Nem tanto ao mar nem tanto à terra. Fernando Pichel, nutricionista do Serviço de Nutrição do Centro Hospitalar e Universitário do Porto, prefere o padrão alimentar mediterrânico ou as dietas que tenham esta base, porque é aqui que a evidência científica é mais sólida. A liberdade total no consumo de carne deixa muitas dúvidas ao clínico porque a ciência relaciona a ingestão em excesso deste alimento com as doenças cardiovasculares. As restrições nos cereais e nas leguminosas também não fazem sentido. Consciente de que há muitas variantes da paleo, o nutricionista aponta algumas incoerências: a recomendação de ingerir hortícolas em cru – defendida por algumas correntes – dificulta a digestão; a escolha por animais de pasto é uma opção saudável, mas difícil de concretizar para todos, e ainda mais se o consumo for sem limites, como defende a paleo; consumir mais proteína para ter hidratos de carbono e, consequentemente energia, “é incongruente” quando há alimentos como o pão, os cereais, os tubérculos, frutas e legumes que contêm hidratos de carbono e são mais baratos do que a carne.

Ao consultório de Fernando Pichel, chegam muitos doentes com pedidos de “dietas da moda”, as mais recentes centradas na restrição de hidratos de carbono (dietas cetogénicas) e no jejum intermitente.
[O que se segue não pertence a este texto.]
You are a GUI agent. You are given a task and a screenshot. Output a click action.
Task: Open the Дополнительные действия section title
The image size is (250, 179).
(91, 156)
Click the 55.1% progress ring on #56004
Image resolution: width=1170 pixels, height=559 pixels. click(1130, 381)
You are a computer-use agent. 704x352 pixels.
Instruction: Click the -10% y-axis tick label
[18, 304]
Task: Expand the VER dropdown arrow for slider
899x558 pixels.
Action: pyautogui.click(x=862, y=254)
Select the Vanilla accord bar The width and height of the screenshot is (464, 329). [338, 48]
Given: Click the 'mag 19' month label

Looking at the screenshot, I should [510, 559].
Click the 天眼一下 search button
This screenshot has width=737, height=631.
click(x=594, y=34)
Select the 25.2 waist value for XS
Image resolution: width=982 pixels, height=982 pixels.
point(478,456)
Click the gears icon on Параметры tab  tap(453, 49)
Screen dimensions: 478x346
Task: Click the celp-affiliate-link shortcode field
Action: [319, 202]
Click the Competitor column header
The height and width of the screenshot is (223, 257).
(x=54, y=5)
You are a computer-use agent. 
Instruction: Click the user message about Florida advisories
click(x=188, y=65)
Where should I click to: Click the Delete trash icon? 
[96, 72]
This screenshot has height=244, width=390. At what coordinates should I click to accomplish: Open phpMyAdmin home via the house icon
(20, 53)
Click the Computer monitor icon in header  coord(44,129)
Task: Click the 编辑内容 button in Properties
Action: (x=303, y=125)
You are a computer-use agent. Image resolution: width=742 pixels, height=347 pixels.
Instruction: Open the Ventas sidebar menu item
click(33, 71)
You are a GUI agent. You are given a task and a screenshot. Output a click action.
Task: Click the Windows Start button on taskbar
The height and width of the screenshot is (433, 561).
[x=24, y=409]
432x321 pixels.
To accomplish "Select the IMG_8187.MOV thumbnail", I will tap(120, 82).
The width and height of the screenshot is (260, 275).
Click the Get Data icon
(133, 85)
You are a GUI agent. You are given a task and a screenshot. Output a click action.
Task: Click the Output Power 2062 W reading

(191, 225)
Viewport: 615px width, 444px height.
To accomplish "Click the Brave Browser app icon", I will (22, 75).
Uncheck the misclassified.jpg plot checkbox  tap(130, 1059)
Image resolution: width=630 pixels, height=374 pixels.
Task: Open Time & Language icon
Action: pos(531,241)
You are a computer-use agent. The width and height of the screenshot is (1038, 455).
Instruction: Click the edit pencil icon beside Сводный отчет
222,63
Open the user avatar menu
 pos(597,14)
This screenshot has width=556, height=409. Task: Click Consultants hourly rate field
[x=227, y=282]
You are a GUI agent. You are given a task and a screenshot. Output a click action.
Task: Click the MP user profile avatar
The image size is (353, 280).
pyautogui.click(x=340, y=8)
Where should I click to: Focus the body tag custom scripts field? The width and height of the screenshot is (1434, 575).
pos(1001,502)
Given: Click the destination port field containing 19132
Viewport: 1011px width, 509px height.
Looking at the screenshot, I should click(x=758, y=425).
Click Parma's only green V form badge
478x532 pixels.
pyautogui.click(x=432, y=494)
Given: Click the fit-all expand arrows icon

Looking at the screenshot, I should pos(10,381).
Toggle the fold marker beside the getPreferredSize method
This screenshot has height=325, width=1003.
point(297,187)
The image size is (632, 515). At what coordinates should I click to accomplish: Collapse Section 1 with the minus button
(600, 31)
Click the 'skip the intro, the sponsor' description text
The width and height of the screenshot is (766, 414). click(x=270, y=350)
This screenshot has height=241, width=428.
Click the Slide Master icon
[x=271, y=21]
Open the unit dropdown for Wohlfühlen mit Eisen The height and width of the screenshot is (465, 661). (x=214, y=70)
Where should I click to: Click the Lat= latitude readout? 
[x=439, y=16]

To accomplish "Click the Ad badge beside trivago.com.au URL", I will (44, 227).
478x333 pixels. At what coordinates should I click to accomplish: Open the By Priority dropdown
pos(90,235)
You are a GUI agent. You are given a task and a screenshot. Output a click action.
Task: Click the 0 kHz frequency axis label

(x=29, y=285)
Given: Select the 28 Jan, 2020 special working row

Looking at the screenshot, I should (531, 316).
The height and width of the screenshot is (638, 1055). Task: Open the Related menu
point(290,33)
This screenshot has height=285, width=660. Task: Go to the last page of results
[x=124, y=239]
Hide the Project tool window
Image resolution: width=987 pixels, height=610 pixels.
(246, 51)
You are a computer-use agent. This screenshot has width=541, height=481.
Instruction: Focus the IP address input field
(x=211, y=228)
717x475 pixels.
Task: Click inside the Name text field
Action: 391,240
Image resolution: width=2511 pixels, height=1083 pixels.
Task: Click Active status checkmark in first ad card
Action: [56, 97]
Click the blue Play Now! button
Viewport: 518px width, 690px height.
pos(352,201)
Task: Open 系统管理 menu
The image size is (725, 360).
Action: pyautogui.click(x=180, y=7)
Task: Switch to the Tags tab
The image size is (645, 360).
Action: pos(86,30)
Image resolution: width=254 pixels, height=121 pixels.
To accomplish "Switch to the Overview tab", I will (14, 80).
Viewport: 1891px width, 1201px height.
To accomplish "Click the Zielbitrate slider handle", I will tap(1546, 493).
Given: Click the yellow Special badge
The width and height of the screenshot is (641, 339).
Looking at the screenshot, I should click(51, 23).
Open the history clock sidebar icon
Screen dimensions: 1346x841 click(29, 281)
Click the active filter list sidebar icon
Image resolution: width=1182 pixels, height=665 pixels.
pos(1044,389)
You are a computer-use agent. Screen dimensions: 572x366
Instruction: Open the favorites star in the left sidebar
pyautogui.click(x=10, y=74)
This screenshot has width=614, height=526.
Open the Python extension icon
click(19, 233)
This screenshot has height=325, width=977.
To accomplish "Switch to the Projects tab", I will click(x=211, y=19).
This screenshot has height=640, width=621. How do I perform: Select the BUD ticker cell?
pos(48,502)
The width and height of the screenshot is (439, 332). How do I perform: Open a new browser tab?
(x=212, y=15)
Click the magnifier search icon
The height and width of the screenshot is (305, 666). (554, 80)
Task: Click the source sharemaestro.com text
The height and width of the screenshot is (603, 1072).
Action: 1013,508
Tal como na paleo, em quase todas há benefícios e riscos. “Os desequilíbrios nutricionais que daí advêm e que podem desencadear doenças são os maiores riscos”, assegura, defendendo que “é a complementaridade e a variedade dos alimentos que vão garantir que as necessidades são satisfeitas”.

Dieta paleo

Alimentos a evitar

De uma forma geral, tudo o que é processado ou ultraprocessado é para evitar. No capítulo dos açúcares processados, esquecer os refrigerantes, doces comprados, sumos de fruta, bebidas energéticas, cereais de pequeno-almoço, bolos e outros produtos de pastelaria e gelados. Os óleos derivados de grãos (canola, milho), leguminosas (soja, amendoim) e sementes (girassol), especialmente os não forem de pressão a frio, são também de evitar. As margarinas devem ficar na prateleira do supermercado, a melhor opção é sempre manteiga. Para a dieta paleo, os derivados do trigo (todos os tipos de pão e massa), o milho, o centeio, a cevada, a espelta e a soja também devem ficar fora do prato.

Recomendados

Todas as carnes, peixes e frutos do mar. As conservas de atum, sardinha e cavala, desde que conservados em azeite de qualidade. Os ovos, de preferência de galinhas criadas ao ar livre e alimentadas no solo. Todos os legumes, frutos e frutos secos são recomendados na dieta paleo.

Zona cinzenta

A dieta paleolítica, na sua versão original, não contém laticínios. Mas o modelo Paleo XXI admite que os derivados, nomeadamente os produtos fermentados (queijo, iogurte natural com gordura, coalhada, manteiga) e os ricos em gordura (preferencialmente com mais de 40% de gordura, como a nata e a manteiga) podem ser aliados em fases iniciais e consumidos, moderadamente, por aqueles que não apresentam intolerância ou não têm situações de autoimunidade.